[Python-ideas] a simple namespace type

Eric Snow ericsnowcurrently at gmail.com
Thu May 24 19:17:31 CEST 2012


On Thu, May 24, 2012 at 5:59 AM, Yuval Greenfield <ubershmekel at gmail.com> wrote:
> On Tue, May 22, 2012 at 7:26 PM, Eric Snow <ericsnowcurrently at gmail.com>
> wrote:
>>
>> Below I've included a pure Python implementation of a type that I wish
>> was a builtin.  I know others have considered similar classes in the
>> past without any resulting change to Python, but I'd like to consider
>> it afresh[1][2].
>> [...]
>
> I've implemented this a few times as well. I called it "AttributeDict" or
> "Record".
>
>
> I think adding an __iter__ method would be beneficial. E.g.
>
> class  SimpleNamespace :
>      def __init__(self, **kwargs):
>          self.__dict__.update(kwargs)  # or self.__dict__ = kwargs
>          self.__iter__ = lambda: iter(kwargs.keys())

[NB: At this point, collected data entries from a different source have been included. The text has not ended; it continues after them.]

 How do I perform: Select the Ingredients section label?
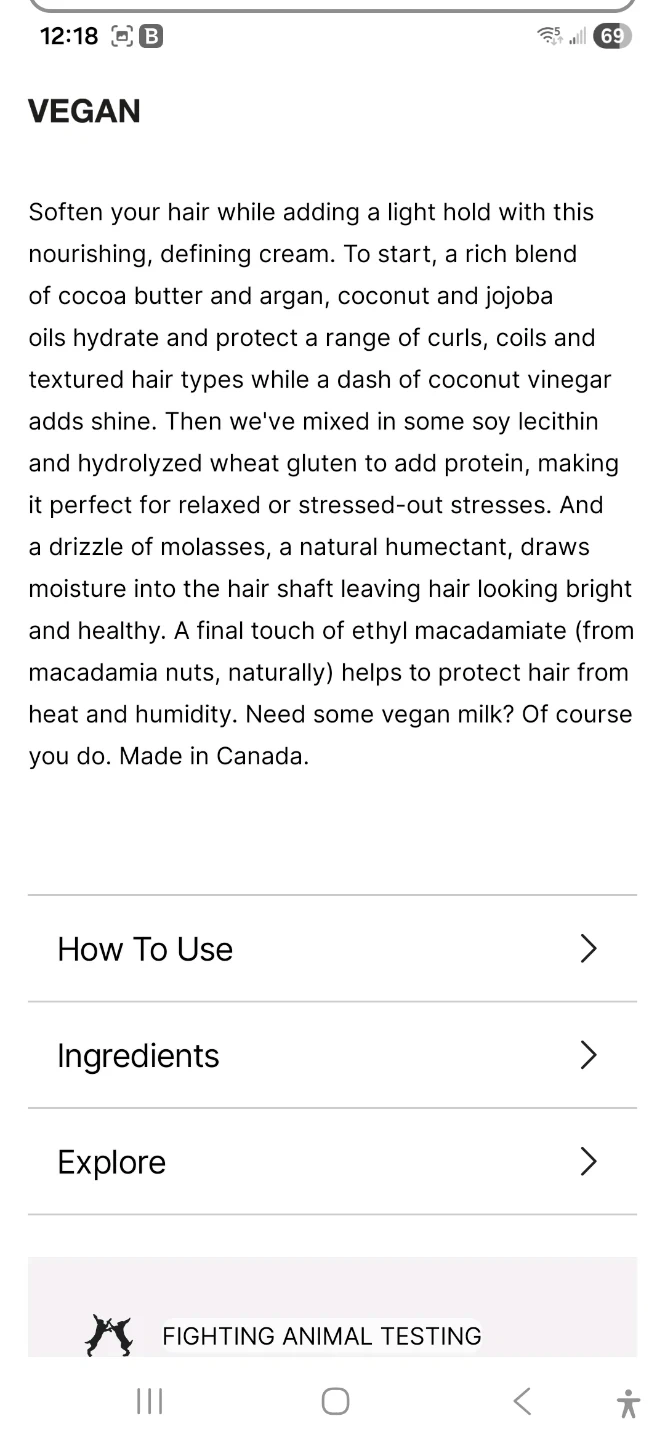(x=138, y=1056)
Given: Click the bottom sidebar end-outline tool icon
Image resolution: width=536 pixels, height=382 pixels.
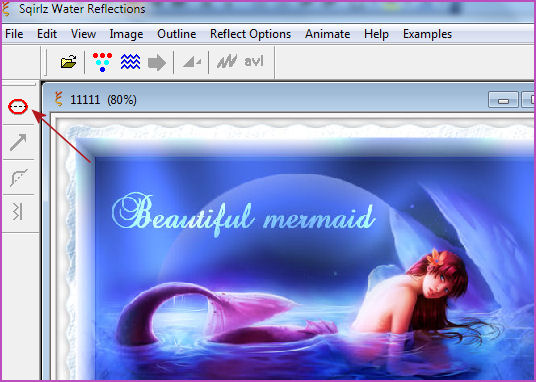Looking at the screenshot, I should (x=18, y=211).
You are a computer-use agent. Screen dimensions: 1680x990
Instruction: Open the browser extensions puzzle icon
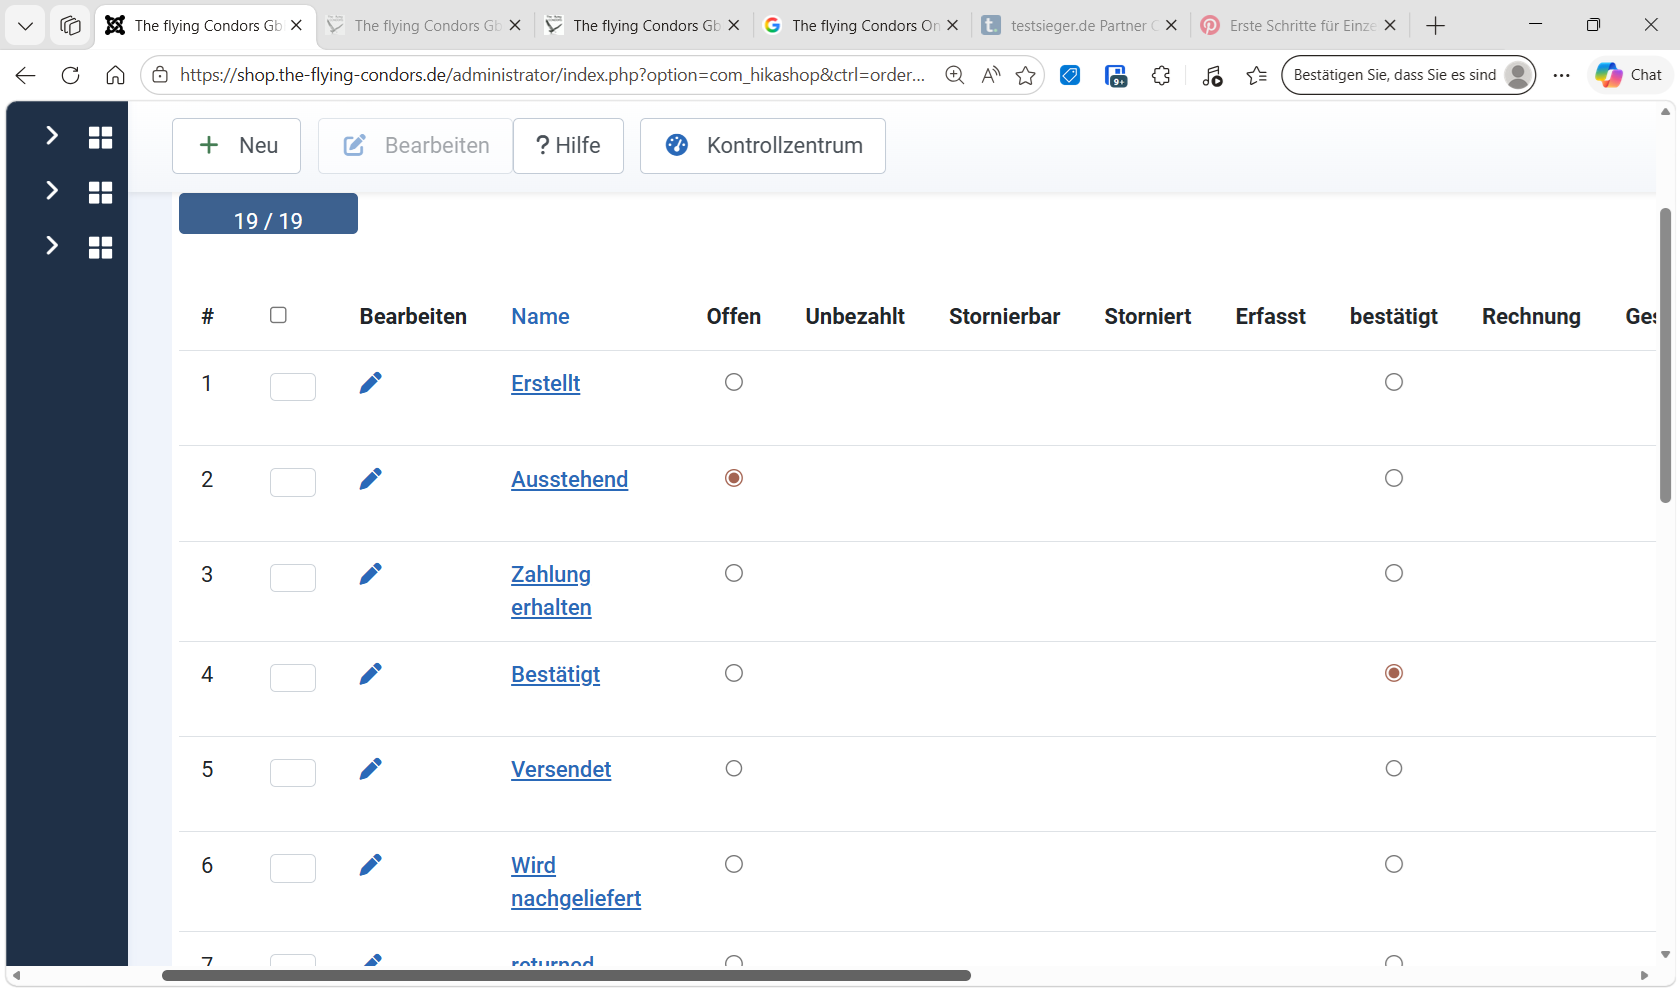click(1161, 75)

I'd like to limit the syntactic overlap with dict as much as possible.
 Effectively this is just a simple but distinct facade around dict to
give a namespace with attribute access.  I suppose part of the
question is how much of the Mapping interface would belong instead to
a hypothetical Namespace interface. (I'm definitely _not_ proposing
such an unnecessary extra level of abstraction).

Regardless, if you want to do dict things then you can get the
underlying dict using vars(ns) or ns.__dict__ on your instance.
Alternately you can subclass the SimpleNamespace type to get all the
extra goodies you want, as I showed with the Namespace class at the
bottom of my first message.

> Why do we need this imo:
>
> * sometimes x.something feels better than x['something']
> * to ease duck-typing, making mocks, etc.
> * Named tuple feels clunky for certain dynamic cases (why do I need to
> create the type for a one-off?)

Yup.

> I wonder if SimpleNameSpace should allow __getitem__ as well...

Same thing: just use vars(ns) or a subclass of SimpleNamespace.